Low temperature solar thermal energy system for energy generation and desalination

Lead Research Organisation: University of Southampton
Department Name: Faculty of Engineering & the Environment

Abstract

On our planet, solar energy is an abundant renewable resource. The conversion of solar into thermal energy is currently the most efficient way to use this resource. Concentrated Solar Power plants, which use mirrors to focus the solar energy to generate high temperatures, are however costly, and require large installations.
Flat plate collectors, which today have efficiencies of 50% at a temperature of 120C, are potentially a cost effective solution. The problem here lies in the conversion of this low-grade heat into usable energy. At Southampton University, we recently developed the condensing engine (CE) - a heat engine which employs water as working fluid with an operating temperature of 100C. The engine uses the condensation of steam and the arising vacuum as driving force, rather than the pressure of steam. It operates at atmospheric pressure, so that safety issues are minimal. The use of steam expansion gives an efficiency of 10% or more. In combination with flat plate collectors, the CE has the potential for the development of a simple, cost-effective, modular solar thermal system, which produces electricity as well as fresh water from the condensation process.

> _Listed entries_:
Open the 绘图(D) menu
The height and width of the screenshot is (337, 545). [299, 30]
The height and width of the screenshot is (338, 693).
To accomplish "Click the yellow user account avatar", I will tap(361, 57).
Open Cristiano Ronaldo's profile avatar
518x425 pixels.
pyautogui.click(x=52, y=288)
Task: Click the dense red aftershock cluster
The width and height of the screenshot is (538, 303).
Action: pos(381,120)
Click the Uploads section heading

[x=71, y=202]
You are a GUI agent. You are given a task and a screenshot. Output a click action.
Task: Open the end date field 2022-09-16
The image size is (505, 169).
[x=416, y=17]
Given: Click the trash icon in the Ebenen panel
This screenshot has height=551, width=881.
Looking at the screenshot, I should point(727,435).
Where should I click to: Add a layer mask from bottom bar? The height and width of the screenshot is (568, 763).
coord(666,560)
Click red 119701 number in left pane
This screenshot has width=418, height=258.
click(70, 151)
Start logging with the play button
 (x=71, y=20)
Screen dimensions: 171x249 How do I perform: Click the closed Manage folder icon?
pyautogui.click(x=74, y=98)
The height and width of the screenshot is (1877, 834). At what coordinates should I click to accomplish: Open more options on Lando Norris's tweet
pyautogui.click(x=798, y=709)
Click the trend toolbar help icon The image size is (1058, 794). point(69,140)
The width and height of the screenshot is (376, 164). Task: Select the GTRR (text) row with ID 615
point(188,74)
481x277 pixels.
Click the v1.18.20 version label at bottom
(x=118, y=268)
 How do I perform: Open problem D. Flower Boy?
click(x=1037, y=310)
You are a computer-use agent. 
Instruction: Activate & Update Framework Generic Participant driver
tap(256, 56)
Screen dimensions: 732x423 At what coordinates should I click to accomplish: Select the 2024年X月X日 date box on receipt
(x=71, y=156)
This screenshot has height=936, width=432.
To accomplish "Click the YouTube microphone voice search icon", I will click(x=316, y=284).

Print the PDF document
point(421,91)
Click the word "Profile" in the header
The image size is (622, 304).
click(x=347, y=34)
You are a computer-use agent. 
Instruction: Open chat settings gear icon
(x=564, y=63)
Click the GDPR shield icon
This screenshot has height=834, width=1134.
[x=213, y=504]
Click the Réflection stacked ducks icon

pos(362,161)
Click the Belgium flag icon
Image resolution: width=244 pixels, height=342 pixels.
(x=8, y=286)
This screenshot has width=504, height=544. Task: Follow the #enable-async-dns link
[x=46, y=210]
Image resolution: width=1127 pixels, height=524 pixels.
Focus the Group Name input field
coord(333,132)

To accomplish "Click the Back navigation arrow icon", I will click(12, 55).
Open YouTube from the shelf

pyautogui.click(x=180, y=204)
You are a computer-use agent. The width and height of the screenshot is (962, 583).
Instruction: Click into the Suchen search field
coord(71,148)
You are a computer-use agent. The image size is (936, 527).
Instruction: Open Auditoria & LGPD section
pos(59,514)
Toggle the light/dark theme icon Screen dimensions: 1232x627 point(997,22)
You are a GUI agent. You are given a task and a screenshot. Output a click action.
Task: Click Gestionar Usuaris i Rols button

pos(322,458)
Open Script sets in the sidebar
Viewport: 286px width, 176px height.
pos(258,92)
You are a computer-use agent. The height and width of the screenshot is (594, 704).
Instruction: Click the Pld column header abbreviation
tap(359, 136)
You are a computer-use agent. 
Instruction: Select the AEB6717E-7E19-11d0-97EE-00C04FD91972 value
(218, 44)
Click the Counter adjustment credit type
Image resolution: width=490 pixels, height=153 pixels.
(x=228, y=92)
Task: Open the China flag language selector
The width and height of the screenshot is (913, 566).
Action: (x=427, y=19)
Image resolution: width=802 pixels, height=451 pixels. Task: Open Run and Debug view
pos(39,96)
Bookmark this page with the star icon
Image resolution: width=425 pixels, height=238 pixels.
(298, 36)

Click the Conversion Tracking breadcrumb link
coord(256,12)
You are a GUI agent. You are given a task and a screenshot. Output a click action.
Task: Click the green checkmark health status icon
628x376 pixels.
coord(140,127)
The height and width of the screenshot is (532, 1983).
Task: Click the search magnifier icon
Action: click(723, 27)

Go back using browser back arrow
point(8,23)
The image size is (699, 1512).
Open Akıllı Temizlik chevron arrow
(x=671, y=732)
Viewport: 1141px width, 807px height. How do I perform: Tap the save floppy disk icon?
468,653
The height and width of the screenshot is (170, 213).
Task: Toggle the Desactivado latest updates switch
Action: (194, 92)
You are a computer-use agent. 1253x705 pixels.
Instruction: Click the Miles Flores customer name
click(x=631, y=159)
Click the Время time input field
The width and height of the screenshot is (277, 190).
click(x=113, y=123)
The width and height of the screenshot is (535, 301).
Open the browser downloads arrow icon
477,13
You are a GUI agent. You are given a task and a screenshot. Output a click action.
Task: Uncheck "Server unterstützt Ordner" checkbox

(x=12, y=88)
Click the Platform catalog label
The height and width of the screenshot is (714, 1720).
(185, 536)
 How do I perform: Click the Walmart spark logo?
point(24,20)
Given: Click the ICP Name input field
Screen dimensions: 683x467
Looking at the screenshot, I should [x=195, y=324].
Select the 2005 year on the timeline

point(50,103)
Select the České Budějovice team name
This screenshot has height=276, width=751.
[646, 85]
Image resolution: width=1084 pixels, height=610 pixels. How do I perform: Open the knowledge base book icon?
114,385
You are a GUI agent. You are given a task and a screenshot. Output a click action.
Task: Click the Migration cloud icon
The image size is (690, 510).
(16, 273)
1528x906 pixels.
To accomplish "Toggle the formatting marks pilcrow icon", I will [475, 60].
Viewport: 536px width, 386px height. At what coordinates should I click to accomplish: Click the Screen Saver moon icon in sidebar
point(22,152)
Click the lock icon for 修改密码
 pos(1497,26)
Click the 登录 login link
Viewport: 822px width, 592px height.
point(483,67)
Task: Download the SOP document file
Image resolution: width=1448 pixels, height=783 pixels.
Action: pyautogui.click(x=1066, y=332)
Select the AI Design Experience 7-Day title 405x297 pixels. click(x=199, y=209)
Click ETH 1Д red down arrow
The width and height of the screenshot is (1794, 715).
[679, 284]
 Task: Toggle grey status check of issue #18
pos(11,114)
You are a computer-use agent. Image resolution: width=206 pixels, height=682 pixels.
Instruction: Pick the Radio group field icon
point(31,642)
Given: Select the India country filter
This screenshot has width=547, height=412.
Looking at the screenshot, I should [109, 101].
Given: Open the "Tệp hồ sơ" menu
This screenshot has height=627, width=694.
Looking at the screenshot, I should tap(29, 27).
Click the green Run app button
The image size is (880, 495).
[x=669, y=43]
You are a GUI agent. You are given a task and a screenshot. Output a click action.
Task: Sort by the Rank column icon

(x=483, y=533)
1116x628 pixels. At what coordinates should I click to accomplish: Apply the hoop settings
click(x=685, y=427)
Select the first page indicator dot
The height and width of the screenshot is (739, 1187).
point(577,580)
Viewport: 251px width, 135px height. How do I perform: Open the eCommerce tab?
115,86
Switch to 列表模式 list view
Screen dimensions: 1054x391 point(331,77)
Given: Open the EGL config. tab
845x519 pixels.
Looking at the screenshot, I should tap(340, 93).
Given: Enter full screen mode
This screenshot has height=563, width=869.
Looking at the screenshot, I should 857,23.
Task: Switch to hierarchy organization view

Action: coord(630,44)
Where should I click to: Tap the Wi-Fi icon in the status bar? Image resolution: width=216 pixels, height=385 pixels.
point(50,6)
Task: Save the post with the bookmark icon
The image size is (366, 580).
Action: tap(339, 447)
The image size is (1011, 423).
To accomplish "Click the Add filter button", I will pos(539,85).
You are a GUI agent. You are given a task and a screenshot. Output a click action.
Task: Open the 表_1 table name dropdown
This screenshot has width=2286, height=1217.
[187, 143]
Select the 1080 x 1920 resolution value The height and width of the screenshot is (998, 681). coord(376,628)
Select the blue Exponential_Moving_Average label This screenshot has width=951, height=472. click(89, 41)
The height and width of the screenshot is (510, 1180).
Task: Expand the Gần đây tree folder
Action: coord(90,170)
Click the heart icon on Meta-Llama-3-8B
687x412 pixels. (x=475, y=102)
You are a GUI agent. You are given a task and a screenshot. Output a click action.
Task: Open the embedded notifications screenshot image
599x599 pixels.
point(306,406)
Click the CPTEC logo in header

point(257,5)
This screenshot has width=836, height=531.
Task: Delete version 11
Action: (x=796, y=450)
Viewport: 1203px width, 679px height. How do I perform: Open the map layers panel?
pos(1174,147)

> _Exercise description_: Please print the whole solar thermal energy project description from above again, word for word, from its title line to its final sentence.

> _Right answer_:
Low temperature solar thermal energy system for energy generation and desalination

Lead Research Organisation: University of Southampton
Department Name: Faculty of Engineering & the Environment

Abstract

On our planet, solar energy is an abundant renewable resource. The conversion of solar into thermal energy is currently the most efficient way to use this resource. Concentrated Solar Power plants, which use mirrors to focus the solar energy to generate high temperatures, are however costly, and require large installations.
Flat plate collectors, which today have efficiencies of 50% at a temperature of 120C, are potentially a cost effective solution. The problem here lies in the conversion of this low-grade heat into usable energy. At Southampton University, we recently developed the condensing engine (CE) - a heat engine which employs water as working fluid with an operating temperature of 100C. The engine uses the condensation of steam and the arising vacuum as driving force, rather than the pressure of steam. It operates at atmospheric pressure, so that safety issues are minimal. The use of steam expansion gives an efficiency of 10% or more. In combination with flat plate collectors, the CE has the potential for the development of a simple, cost-effective, modular solar thermal system, which produces electricity as well as fresh water from the condensation process.